This repository will record some codes mentioned in Book 'From Mathematics to Generic programming' and use some examples to test it.

Install rsa package

CC=Clang pip install -e . -vvv

or

python setup.py install

then for d2l

pip install -U d2l

,and finally for Pytorch(optional here for MAC with only CPU)

conda install pytorch torchvision torchaudio -c pytorch

First we generate two large prime numbers:

1. Choose two distinct prime numbers $p$ and $q$.
2. Compute $n = pq$.
3. Compute tue Eulear totient function $\phi(n)=(p-1)(q-1)$.

Now, we destroy $p_1$ and $p_2$; $n$ is published.
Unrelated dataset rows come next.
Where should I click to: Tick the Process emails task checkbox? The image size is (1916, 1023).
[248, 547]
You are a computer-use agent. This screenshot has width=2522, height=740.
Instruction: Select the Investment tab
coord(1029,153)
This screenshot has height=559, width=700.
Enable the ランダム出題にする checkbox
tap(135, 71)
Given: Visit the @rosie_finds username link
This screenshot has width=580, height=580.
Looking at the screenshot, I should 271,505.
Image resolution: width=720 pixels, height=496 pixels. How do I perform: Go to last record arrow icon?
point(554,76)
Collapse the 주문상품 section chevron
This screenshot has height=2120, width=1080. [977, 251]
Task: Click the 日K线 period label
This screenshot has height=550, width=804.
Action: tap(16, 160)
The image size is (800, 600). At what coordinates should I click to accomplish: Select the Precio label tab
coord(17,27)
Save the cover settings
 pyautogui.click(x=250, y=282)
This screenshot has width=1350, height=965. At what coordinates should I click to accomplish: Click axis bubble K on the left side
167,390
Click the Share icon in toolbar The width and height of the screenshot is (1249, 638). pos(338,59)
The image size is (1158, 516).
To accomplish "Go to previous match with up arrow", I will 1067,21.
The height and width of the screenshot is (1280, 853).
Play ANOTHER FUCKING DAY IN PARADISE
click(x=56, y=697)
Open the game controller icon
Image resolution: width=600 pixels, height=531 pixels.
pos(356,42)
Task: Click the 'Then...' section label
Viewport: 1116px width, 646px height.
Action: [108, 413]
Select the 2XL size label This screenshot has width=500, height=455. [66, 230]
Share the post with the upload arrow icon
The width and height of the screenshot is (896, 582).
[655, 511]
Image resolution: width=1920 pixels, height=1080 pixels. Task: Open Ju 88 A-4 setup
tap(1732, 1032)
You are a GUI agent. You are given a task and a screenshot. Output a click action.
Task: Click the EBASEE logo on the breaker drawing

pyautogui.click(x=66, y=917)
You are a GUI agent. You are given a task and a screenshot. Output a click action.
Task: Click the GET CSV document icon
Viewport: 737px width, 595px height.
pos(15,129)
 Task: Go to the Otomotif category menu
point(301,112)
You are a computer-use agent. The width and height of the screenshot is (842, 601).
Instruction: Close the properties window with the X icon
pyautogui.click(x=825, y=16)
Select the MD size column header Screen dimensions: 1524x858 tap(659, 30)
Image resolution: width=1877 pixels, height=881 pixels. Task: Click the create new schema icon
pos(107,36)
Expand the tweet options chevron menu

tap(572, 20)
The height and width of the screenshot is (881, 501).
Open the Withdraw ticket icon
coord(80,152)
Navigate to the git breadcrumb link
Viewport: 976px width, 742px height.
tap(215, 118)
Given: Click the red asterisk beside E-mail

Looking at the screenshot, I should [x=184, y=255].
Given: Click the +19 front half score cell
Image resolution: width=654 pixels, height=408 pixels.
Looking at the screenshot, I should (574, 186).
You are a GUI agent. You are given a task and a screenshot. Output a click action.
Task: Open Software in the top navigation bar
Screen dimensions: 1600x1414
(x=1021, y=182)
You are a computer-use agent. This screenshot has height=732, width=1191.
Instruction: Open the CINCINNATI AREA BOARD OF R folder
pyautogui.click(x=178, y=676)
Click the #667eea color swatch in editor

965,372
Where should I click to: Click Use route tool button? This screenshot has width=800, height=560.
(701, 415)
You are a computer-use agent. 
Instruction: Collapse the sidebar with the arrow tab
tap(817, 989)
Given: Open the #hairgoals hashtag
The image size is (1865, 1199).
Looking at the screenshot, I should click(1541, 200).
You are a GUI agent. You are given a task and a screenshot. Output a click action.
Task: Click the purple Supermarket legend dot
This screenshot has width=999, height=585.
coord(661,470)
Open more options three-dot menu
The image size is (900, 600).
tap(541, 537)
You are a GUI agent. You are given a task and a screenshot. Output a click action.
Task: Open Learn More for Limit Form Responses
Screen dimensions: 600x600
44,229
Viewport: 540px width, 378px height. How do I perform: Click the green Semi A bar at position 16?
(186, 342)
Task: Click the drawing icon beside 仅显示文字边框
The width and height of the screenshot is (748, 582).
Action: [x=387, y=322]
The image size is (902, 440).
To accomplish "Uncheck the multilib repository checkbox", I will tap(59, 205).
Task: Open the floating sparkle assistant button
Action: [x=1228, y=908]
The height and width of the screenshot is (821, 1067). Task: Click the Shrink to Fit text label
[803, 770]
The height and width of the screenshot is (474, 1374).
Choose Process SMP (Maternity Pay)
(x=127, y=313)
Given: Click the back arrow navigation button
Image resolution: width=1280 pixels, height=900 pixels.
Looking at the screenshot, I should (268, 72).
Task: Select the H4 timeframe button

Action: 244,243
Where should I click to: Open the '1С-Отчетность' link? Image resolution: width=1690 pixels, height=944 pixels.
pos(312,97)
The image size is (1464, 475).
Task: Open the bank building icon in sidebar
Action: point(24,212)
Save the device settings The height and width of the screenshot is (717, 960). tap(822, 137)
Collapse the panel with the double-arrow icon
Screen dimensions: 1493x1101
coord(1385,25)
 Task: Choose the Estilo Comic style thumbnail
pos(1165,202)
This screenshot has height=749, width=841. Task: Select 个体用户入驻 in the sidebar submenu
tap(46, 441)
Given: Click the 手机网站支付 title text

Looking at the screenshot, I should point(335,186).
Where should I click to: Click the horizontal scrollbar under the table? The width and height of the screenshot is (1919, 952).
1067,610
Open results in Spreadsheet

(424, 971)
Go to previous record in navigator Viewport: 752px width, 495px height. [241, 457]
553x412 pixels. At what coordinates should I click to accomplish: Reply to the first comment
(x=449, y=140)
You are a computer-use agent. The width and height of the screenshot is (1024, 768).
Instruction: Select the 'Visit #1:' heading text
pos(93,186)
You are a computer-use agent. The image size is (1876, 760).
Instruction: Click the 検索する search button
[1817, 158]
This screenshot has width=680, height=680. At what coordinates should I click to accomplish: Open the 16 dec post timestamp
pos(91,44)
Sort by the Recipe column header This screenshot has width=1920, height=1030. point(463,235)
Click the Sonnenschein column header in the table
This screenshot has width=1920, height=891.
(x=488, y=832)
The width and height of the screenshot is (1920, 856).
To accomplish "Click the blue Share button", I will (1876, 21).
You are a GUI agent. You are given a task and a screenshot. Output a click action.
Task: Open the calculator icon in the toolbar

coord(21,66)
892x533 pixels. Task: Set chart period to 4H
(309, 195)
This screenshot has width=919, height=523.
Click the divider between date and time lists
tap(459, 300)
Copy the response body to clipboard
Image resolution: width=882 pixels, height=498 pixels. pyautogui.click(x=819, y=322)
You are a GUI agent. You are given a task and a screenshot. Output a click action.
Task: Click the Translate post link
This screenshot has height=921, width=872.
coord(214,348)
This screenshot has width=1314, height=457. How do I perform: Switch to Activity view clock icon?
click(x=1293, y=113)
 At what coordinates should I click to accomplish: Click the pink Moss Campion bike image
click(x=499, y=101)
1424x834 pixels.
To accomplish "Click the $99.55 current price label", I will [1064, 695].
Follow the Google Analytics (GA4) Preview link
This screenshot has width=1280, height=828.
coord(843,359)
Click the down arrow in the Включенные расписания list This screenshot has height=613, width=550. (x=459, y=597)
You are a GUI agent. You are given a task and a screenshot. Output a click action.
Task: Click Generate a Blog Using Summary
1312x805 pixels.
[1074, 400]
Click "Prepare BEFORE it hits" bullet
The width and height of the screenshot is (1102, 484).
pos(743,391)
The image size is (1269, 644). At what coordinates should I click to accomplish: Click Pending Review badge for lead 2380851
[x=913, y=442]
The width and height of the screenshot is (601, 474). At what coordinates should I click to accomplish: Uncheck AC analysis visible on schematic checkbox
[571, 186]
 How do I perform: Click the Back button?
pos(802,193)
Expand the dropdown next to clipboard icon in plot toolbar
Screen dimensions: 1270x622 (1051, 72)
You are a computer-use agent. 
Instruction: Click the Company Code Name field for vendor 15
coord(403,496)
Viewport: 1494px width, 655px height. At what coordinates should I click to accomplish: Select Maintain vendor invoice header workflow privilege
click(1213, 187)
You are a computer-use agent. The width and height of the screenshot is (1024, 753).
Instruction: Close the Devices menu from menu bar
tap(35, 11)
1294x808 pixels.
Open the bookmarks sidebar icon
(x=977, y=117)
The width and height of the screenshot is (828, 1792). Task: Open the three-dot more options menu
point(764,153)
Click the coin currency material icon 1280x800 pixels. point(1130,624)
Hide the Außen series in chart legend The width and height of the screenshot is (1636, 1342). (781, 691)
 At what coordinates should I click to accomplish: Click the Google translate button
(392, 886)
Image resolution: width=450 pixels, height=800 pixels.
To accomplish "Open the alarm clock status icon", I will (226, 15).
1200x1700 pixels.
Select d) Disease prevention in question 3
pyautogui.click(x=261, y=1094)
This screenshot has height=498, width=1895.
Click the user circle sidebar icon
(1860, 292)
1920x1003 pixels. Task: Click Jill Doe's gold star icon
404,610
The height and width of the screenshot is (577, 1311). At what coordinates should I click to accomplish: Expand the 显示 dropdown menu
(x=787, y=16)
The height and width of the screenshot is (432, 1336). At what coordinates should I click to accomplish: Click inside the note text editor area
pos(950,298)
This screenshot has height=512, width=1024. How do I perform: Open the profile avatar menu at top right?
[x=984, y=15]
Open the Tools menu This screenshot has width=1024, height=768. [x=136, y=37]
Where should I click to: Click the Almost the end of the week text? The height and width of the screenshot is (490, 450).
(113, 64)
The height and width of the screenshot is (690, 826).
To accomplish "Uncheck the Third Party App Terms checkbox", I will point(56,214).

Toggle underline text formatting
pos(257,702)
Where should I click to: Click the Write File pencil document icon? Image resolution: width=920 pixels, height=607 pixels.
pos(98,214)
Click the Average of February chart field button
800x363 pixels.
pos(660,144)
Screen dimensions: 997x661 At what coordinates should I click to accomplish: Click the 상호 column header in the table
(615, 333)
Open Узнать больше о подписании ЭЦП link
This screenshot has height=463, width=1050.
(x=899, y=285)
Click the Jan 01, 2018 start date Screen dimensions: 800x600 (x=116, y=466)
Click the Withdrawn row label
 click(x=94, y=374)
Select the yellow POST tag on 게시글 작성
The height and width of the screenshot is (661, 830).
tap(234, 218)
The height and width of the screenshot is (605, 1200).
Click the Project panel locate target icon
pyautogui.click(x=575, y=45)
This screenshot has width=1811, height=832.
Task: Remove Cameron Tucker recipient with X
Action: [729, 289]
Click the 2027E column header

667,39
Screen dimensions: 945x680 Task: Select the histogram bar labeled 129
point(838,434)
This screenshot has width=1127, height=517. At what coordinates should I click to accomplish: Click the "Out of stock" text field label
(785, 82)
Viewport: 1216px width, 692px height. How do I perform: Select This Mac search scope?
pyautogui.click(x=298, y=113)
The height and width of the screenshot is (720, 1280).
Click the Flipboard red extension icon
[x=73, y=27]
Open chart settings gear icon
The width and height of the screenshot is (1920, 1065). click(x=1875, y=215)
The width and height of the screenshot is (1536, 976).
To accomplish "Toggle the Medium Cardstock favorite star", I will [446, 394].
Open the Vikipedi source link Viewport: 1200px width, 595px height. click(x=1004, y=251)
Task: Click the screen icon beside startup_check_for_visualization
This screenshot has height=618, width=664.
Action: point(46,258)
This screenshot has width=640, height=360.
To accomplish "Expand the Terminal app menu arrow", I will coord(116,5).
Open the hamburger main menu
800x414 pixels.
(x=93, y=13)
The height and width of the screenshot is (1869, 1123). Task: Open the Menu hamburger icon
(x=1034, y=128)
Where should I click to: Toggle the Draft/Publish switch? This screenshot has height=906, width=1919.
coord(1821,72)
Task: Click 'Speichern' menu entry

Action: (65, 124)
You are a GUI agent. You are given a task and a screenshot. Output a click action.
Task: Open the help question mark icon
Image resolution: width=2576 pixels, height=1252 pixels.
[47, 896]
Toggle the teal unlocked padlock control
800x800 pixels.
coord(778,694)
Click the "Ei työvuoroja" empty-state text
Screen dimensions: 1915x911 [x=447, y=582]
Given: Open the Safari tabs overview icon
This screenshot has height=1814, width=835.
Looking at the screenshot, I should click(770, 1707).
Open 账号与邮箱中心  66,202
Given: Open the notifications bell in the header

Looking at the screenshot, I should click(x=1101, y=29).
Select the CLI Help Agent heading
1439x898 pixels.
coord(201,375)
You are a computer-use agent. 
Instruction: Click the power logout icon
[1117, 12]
1. Generate a random public key $pub$, coprime with $\phi(n)$
2. Find the private key $prv$, which is multiplicative inverse of $pub$ modulo $\phi(n)$.

Finally, $pub$ is published and $prv$ is kept secret. When transferring message $m$, we are communicating:

1. the sender will encrypte message by raising $m$ to the power $pub$;
2. the accepter will decrpte message by rasising private $prv$:

The above uses a theorem: $$ (m^{pub})^{prv} = m \text{ mod } n $$

Attension: In reality, we represent each word by an intger and so in order to avoid different words $m$ and $m'$ encrypted by the same number like $m^{pub} = m^{'pub} \text{ mod } n$, we must require that the lenght of dictionary < $n = pq$